*** PASSAGE PROVIDED ***

Unpopular Opinion Alert: You Don’t Have To Follow Your Girlfriend On Social Media

Experts weigh in on this ~controversial~ take.

It’s no secret that social media can be rough on relationships. There are so many opportunities for potential conflict; sometimes, even a simple “like” (or lack thereof) can be enough to send you and your girlfriend spiraling into a pit of hurt feelings. But what if you just… opted out?

It’s often assumed that romantic partners will follow each other on social media. You like your girlfriend, so you should want to follow her online, right?

Well, not necessarily. Following a loved one is never a requirement, whether it’s a romantic partner, a family member, or a friend. Your social media usage is personal, and so is your relationship — blanket rules don’t apply.

Not following definitely has its upsides — it’s simpler and less stressful by a long shot. Dr. Tony Ortega, a Brooklyn psychologist who specializes in LGBTQ+ clients, tells GO that roughly half of his clients don’t follow their partners. I stand by this practice, as it is super healthy for couples to have a life of their own outside of the relationship,” Ortega says. 

But this can be tricky terrain. Unfollowing your girlfriend can definitely cause some confusion, so it’s important to think through this decision and get onto the same page with your boo.

If you feel like your relationship would be better off without the apps involved, here are a few situations where you might want to unfollow.

It’s a new relationship

Dr. Robin Hornstein, lesbian psychologist and owner of Hornstein Platt & Associates in Philadelphia, tells GO that, for some couples, adding each other on social media is “almost a rite of passage.” For others, “there is already a connection that was there before becoming a couple, and they leave it as it was.”

*** End of PASSAGE PROVIDED ***

LIST OF TASKS:
#1 Repeat word for word the part of the article on following your girlfriend on social media that opens with the words containing "Well, not necessarily." and closes with "rules don’t apply.".
#2 In the article on following your girlfriend on social media, what portion of Dr. Tony Ortega's clients does he say don't follow their partners?
#3 According to the article on following your girlfriend on social media, why does Dr. Tony Ortega stand by the practice of partners not following each other?

*** STORED DATA ***

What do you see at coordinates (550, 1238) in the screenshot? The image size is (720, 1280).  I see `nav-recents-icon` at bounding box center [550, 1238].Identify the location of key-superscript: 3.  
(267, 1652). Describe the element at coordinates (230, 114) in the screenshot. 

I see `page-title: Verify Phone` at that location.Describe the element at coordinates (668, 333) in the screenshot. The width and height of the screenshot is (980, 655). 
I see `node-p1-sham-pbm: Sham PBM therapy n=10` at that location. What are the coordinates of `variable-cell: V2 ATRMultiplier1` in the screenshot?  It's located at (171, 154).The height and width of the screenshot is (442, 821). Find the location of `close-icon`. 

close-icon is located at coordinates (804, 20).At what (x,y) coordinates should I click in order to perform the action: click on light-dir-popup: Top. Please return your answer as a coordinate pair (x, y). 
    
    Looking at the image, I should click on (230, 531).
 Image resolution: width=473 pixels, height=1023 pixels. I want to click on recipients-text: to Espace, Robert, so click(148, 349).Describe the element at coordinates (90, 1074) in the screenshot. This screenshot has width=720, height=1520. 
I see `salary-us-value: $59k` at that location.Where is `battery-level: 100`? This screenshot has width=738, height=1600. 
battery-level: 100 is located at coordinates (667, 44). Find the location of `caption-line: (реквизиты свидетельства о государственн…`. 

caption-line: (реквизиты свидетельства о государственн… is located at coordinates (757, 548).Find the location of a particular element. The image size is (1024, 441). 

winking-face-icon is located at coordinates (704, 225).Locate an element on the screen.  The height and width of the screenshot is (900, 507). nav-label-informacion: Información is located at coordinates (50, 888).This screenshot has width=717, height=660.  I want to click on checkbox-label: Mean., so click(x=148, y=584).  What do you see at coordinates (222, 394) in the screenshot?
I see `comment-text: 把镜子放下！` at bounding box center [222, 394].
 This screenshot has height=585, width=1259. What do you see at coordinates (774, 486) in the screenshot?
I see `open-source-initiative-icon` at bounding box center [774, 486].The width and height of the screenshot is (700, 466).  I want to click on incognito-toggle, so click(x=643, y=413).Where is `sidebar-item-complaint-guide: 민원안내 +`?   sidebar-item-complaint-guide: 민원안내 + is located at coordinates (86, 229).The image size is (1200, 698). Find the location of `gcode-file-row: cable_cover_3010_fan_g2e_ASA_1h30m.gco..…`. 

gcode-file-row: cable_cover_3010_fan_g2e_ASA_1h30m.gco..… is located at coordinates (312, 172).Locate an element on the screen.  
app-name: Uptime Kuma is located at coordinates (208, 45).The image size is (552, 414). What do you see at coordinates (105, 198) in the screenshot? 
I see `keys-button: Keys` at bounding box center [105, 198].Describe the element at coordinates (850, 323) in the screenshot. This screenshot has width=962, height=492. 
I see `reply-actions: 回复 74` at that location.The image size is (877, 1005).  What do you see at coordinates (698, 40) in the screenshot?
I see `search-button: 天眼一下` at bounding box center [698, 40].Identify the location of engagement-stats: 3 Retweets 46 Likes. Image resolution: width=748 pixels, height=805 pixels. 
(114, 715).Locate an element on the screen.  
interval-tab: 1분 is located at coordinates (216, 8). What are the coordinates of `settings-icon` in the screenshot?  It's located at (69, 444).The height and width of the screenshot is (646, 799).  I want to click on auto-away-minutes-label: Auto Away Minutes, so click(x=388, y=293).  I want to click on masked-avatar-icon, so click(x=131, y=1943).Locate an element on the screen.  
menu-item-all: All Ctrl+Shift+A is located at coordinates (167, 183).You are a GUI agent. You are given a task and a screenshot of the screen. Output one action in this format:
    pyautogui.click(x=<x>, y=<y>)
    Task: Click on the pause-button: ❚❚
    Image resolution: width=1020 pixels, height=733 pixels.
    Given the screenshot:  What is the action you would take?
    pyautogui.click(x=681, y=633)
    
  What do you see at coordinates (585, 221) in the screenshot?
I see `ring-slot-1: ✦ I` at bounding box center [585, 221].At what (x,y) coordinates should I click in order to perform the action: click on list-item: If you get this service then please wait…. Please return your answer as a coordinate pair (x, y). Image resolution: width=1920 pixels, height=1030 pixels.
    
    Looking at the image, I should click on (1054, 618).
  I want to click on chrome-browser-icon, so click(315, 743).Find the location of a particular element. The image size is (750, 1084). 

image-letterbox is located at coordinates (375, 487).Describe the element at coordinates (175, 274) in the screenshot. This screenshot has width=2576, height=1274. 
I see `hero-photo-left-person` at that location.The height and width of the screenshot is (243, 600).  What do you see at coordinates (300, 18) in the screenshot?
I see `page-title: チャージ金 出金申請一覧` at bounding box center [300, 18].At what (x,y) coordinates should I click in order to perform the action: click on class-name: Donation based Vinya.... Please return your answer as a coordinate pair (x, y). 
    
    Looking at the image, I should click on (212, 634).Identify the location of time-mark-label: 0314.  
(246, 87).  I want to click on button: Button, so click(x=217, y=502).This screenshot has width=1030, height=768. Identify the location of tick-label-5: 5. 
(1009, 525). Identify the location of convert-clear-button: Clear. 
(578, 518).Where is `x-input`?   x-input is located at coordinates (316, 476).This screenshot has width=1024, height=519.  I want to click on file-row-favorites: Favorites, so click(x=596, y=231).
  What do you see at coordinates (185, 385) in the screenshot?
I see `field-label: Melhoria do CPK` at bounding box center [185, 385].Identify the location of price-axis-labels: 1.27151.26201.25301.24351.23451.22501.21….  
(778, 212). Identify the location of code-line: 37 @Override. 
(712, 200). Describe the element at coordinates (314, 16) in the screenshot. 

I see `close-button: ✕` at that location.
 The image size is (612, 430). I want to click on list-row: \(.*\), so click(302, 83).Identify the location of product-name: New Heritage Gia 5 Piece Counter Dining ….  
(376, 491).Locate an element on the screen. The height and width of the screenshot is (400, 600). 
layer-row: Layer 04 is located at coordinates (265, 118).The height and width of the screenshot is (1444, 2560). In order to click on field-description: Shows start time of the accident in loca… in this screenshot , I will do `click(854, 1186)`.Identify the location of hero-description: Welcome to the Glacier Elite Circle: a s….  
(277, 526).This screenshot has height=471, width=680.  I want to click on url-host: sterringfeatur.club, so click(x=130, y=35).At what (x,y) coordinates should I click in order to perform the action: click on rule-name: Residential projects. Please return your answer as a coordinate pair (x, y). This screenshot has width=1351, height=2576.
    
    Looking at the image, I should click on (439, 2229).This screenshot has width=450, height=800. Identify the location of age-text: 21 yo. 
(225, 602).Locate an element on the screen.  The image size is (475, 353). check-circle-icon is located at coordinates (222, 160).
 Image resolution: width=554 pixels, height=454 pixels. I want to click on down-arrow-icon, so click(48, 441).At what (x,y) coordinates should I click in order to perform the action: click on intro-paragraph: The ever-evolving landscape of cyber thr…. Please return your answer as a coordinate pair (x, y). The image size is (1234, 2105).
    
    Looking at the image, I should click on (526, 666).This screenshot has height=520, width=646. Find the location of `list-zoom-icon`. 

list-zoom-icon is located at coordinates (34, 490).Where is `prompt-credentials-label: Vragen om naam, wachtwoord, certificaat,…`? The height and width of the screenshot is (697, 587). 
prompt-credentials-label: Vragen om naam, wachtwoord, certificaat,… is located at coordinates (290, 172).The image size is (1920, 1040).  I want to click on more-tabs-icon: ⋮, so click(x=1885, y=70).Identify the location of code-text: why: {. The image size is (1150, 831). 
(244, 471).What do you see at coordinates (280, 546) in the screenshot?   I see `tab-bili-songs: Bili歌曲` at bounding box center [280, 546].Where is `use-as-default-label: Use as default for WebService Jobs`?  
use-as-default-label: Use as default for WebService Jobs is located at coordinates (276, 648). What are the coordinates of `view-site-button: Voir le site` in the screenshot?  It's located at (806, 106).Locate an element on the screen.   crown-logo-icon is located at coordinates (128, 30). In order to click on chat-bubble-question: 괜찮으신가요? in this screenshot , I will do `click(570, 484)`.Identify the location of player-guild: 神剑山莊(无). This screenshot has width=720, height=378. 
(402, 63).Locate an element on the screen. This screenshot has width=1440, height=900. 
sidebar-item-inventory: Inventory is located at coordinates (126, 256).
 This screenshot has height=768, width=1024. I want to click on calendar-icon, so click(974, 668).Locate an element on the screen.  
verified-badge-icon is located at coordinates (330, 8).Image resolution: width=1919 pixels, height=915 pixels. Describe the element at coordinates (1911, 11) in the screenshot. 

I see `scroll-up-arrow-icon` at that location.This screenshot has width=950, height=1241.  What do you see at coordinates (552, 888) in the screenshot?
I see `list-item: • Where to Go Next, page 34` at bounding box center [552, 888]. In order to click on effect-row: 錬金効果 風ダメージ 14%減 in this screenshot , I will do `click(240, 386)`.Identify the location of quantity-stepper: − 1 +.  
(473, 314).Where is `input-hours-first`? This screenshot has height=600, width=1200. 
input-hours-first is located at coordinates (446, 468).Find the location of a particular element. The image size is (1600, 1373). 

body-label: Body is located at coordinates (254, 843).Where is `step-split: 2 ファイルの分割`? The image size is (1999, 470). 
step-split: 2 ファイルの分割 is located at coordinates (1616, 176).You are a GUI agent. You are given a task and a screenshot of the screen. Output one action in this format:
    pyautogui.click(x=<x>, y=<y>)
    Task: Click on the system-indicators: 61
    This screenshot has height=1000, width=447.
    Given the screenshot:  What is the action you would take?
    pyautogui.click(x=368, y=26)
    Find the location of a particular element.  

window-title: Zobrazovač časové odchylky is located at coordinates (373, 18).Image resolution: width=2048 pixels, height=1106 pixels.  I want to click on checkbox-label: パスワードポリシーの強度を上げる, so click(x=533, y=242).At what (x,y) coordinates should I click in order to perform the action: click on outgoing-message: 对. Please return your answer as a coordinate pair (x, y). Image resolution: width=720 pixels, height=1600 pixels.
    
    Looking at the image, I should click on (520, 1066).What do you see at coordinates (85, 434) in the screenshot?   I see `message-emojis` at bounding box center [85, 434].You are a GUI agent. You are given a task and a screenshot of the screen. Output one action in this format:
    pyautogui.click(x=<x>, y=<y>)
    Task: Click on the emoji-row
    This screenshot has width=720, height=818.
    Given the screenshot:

*** End of STORED DATA ***

TASK ANSWERS:
#1
Well, not necessarily. Following a loved one is never a requirement, whether it’s a romantic partner, a family member, or a friend. Your social media usage is personal, and so is your relationship — blanket rules don’t apply.

#2 Roughly half of his clients.

#3 He considers it super healthy for couples to have a life of their own outside of the relationship.